• Stated task 1:
Summarize the opinion passage on Rumsfeld and Iran in two sentences.
• Stated task 2:
Translate this sentence from the passage on Rumsfeld and Iran into Spanish: "If Mr. Rumsfeld knows more, he ought to prove it."
• Stated task 3:
Supply what comes next in the opinion passage on Rumsfeld and Iran, starting after its final sentence.

··· Source text ···

Even though law and order has not been sufficiently secured in either
Afghanistan or Iraq, Mr. Rumsfeld is already busy demanding another
regime change, this time in Iran. It would take at least two more years
before Iran's nuclear energy facilities could produce a nuclear weapon,
and there is no proof that the Khatami government wants to do that.
Rumsfeld's charge that Iran hides members of al Qaeda is also unproven.
We know that Iran's Shiite regime thoroughly disliked the radical Sunni
regime of the Taliban. We also know that members of al Qaeda were arrested
in Iran. If Mr. Rumsfeld knows more, he ought to prove it. Even if his
charges were fully justified, threatening Iran with regime change serves
no useful purpose. Talking with the Iranian leaders about America's
concerns about the spread of nuclear weapons and al-Qaeda fugitives
would be the civilized way of airing our grievances.

··· Extracted records ···

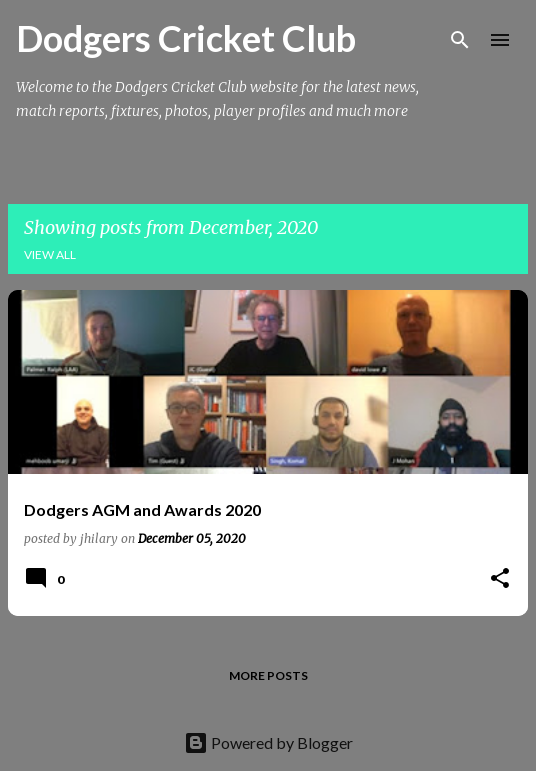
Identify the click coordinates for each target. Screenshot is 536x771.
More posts (268, 675)
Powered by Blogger (268, 742)
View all (50, 254)
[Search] (460, 40)
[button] (500, 579)
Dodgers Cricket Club (186, 38)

···

• Expected output 1:
The passage argues that Mr. Rumsfeld is already demanding regime change in Iran although order has not been secured in Afghanistan or Iraq, and that his claims about an Iranian nuclear weapon and about Iran hiding al Qaeda members are unproven. It holds that threatening Iran with regime change serves no useful purpose and that talking with Iranian leaders about nuclear weapons and al-Qaeda fugitives would be the civilized course.

• Expected output 2:
Si el señor Rumsfeld sabe más, debería demostrarlo.

• Expected output 3:
Secretary of State Colin Powell recently showed Mr. Rumsfeld how diplomats
deal with conflicts between countries. Powell personally went to Syria,
Russia, Germany, France, and Saudi Arabia to demonstrate America's willingness
to negotiate differences and improve bilateral relations. Regrettably,
the President did not authorize him to ask those countries to share
the heavy burden of America's involvement in the Middle East. America's
taxpayers certainly would welcome more third-party contributions.